** begin Source excerpt **

Michael Spyres is an American operatic baritenor. He is particularly associated with the bel canto repertoire, especially the works of Rossini, and heroic roles in French grand opera.

Biography

Michael Spyres was born in 1979 in Missouri, US, and studied singing at the University of Music and Performing Arts Vienna, Austria. He won acclaim and international recognition for his performance in the title role of Rossini's Otello at the Rossini in Wildbad festival in Germany in 2008. He made his debut at La Scala, Milan, in Rossini's Il viaggio a Reims in 2009  and appeared the same year in the extremely demanding leading role of Raoul in Meyerbeer's Les Huguenots at Bard SummerScape in New York. Since then, his career has taken him to the Royal Opera House, London, in the title role of Mozart's Mitridate, Re di Ponto, to the Teatro Comunale, Bologna and La Monnaie, Brussels as Arnold in Rossini's Guillaume Tell., to Opéra National de Bordeaux for the title role in Berlioz' La Damnation de Faust and to the Liceu, Barcelona, in the title role of Jacques Offenbach's Les Contes d'Hoffmann, among many other engagements both in concerts and staged operas. Spyres won widespread praise for his performance of the role of Vasco da Gama in Meyerbeer's L'Africaine at the Oper Frankfurt in 2018. He sang the title role in a new production of Adolphe Adam's Le postillon de Lonjumeau at the Opéra-Comique in Paris in March 2019. Spyres made his debut at the Metropolitan Opera, New York, in the title role of La damnation de Faust in 2020.

** end Source excerpt **
** begin Data shown **

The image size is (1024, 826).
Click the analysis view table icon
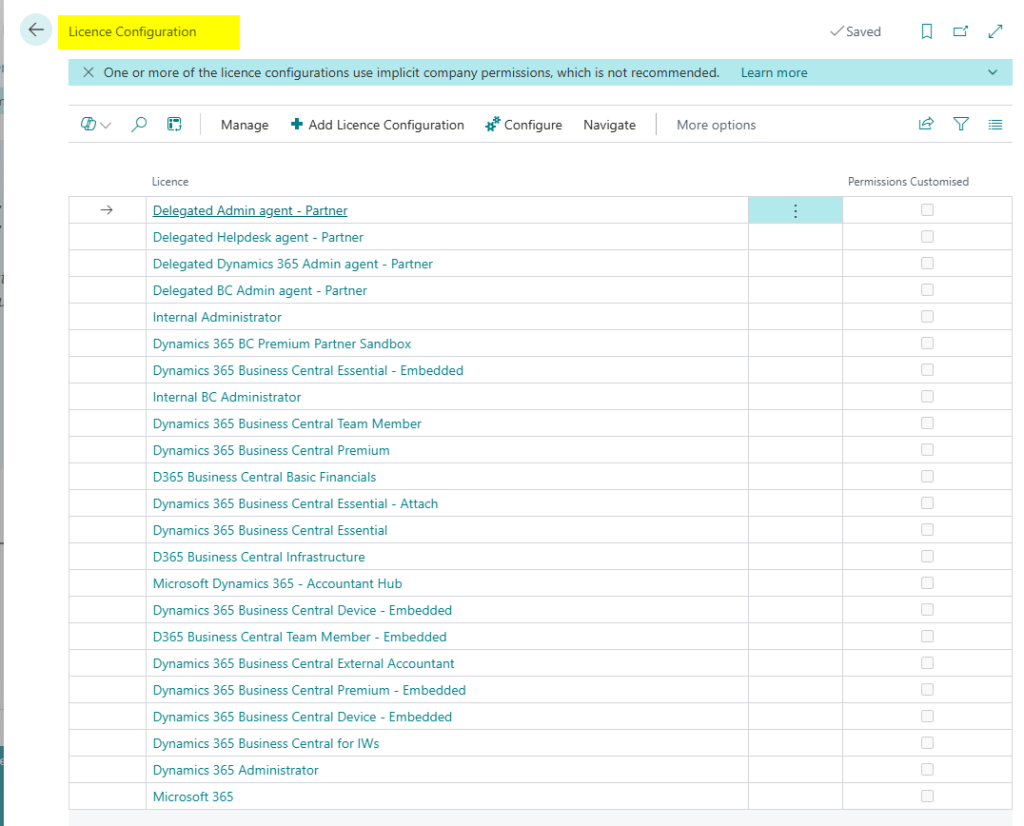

** end Data shown **
** begin Data shown **

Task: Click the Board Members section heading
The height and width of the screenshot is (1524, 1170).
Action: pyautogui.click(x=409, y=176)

** end Data shown **

Required task A:
In the Michael Spyres biography, which opera house did he debut at in 2009?
Required task B:
Write the next part of the Michael Spyres biography, picking up after its final sentence.

Task result A:
La Scala, Milan.

Task result B:
His many recordings include Berlioz's Les Troyens (title role of Énée), Requiem, Les nuits d’été, La damnation de Faust, Rossini's Otello, Guillaume Tell and Le siège de Corinthe for Naxos Records, Les Huguenots for American Symphony Orchestra and the solo album Espoir for Opera Rara.

Michael Spyres is the artistic director of Springfield Regional Opera, US.

References

Selected recordings

Complete Operas 
 George Handel, Il Trionfo del Tempo e del Disinganno, HWV46a, Sabine Devieilhe (Bellezza), Franco Fagioli (Piacere), Sara Mingardo (Disinganno), Michael Spyres (Tempo) with the participation of Christine Angot, Le Concert d’Astrée, Emmanuelle Haïm (conductor) & Krzysztof Warlikowski (stage director)
 George Handel, Theodora, Lisette Oropesa (Theodora), Joyce DiDonato (Irene), Paul-Antoine Bénos-Djian (Didymus), Michael Spyres (Septimius), John Chest (Valens), Il Pomo d'Oro, Maxim Emelyanychev
 Wolfgang Amadeus Mozart, Mitridate, re di Ponto, Michael Spyres (Mitridate), Julie Fuchs (Aspasia), Sabine Devieilhe (Ismène), Elsa Dreisig (Sifare), Paul-Antoine Bénos-Djian (Farnace), Adriana Bignagni Lesca (Arbate), Cyrille Dubois (Marzio), Les Musiciens du Louvre, Marc Minkowski
 Gaetano Donizetti, Les Martyrs, Michael Spyres (Polyeucte), Joyce El-Khoury (Pauline), David Kempster (Sévère), Brindley Sherratt (Félix), Clive Bayley (Callisthènes), Wynne Evans (Néarque), Orchestra of the Age of Enlightenment, Sir Mark Elder
 Gaetano Donizetti, Le Duc d'Albe, Michael Spyres, Henri de Bruges, Angela Meade, Hélène d'Egmont, Laurent Naouri, Le Duc d'Albe, Sandoval, David Stout, Opera para Chorus, Hallé Orchestra, conducted by Sir Mark Elder. 2 CD Opera rara 2015
Gioachino Rossini, Guillaume Tell, Andrew Foster-Williams (Tell), Alessandra Volpe (Hedwige), Judith Howarth (Mathilde), Michael Spyres (Arnold), Tara Stafford (Jemmy), Giulio Pelligra (Rodolphe), Artavazd Sargsyan (Ruodi), Nahuel Di Pierro (Walther Fürst/Melchthal), Raffaele Facciolà (Gesler), Marco Filippo Romano (Leuthold)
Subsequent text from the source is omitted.